Uncovering the effects of cooking, digestion on gluten and wheat allergens in pasta
Researchers trying to understand wheat-related health problems have found new clues to how the grain's proteins, including gluten, change when cooked and digested. They report in ACS' Journal of Agricultural and Food Chemistry that boiling pasta releases some of its potential allergens, while other proteins persist throughout cooking and digestion. Their findings lend new insights that could ultimately help celiac patients and people allergic to wheat.
Gianfranco Mamone and colleagues point out that pasta is one of the most popular foods in Europe and the U.S. Most people can eat it without a problem. But for those with wheat allergies or celiac disease, an autoimmune reaction to gluten, cutting the grain out of their diets is necessary to minimize symptoms. These symptoms can include abdominal pain, diarrhea and—in the long run—damage to the small intestines. Mamone's team set out to gain a better understanding of what happens to the potentially trouble-making proteins in pasta when it's cooked and consumed.
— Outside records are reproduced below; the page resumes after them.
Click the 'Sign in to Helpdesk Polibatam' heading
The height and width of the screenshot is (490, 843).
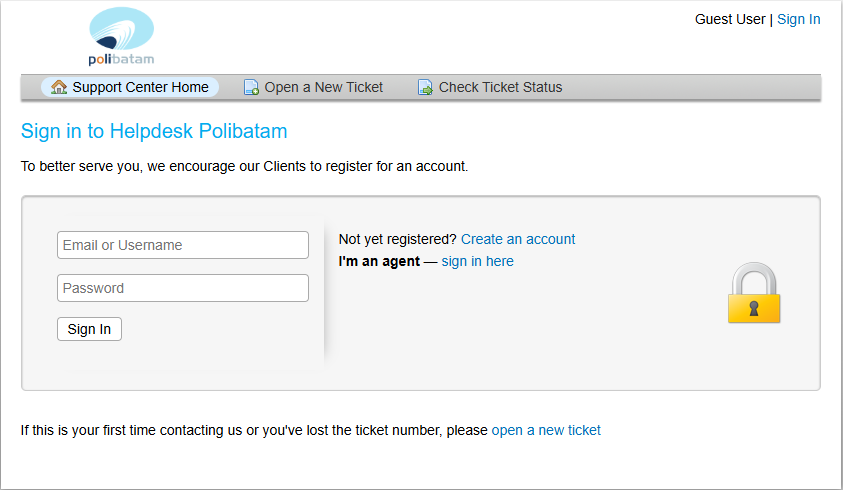(x=154, y=131)
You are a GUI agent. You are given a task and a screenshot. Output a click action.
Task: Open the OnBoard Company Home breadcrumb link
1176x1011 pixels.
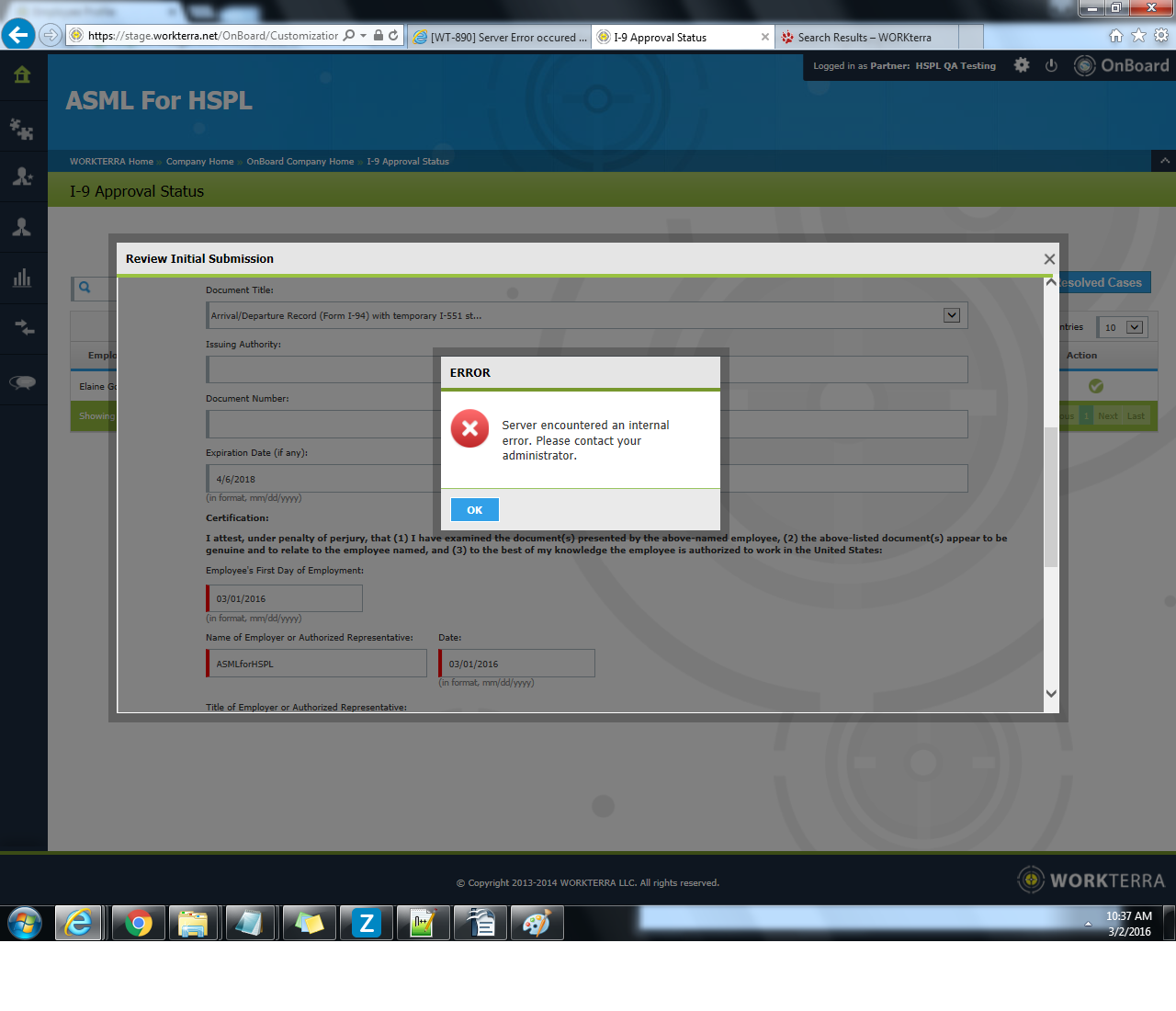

In the lab, the researchers cooked store-bought pasta and simulated how the body would digest it. They found that while some gluten proteins persisted throughout the cooking and digestion process, other allergenic non-gluten proteins are lost during boiling as they almost completely leak into the cooking water. This suggests that for people with particular types of wheat allergies unrelated to celiac disease, eating pasta might cause a weaker reaction than wheat products that are baked, the researchers say. Their findings also contribute to understanding the chemistry of gluten digestion.
The aim of the present study was to identify and characterize the celiacogenic/immunogenic proteins and peptides released during digestion of pasta (Triticum durum semolina). Cooked pasta was digested using a harmonized in vitro static model of oral–gastro–duodenal digestion. The course of pasta protein digestion was monitored by SDS-PAGE, and gluten proteins were specifically analyzed by Western blot using sera of celiac patients. Among the allergens, nonspecific lipid-transfer protein was highly resistant to gastro–duodenal hydrolysis, while other digestion-stable allergens such as α-amylase/trypsin inhibitors were not detected being totally released in the pasta cooking water. To simulate the final stage of intestinal degradation, the gastro–duodenal digesta were incubated with porcine jejunal brush-border membrane hydrolases. Sixty-one peptides surviving the brush-border membrane peptidases were identified by liquid chromatography–mass spectrometry, including several gluten-derived sequences encrypting different motifs responsible for the induction of celiac disease. These results provide new insights into the persistence of wheat-derived peptides during digestion of cooked pasta samples.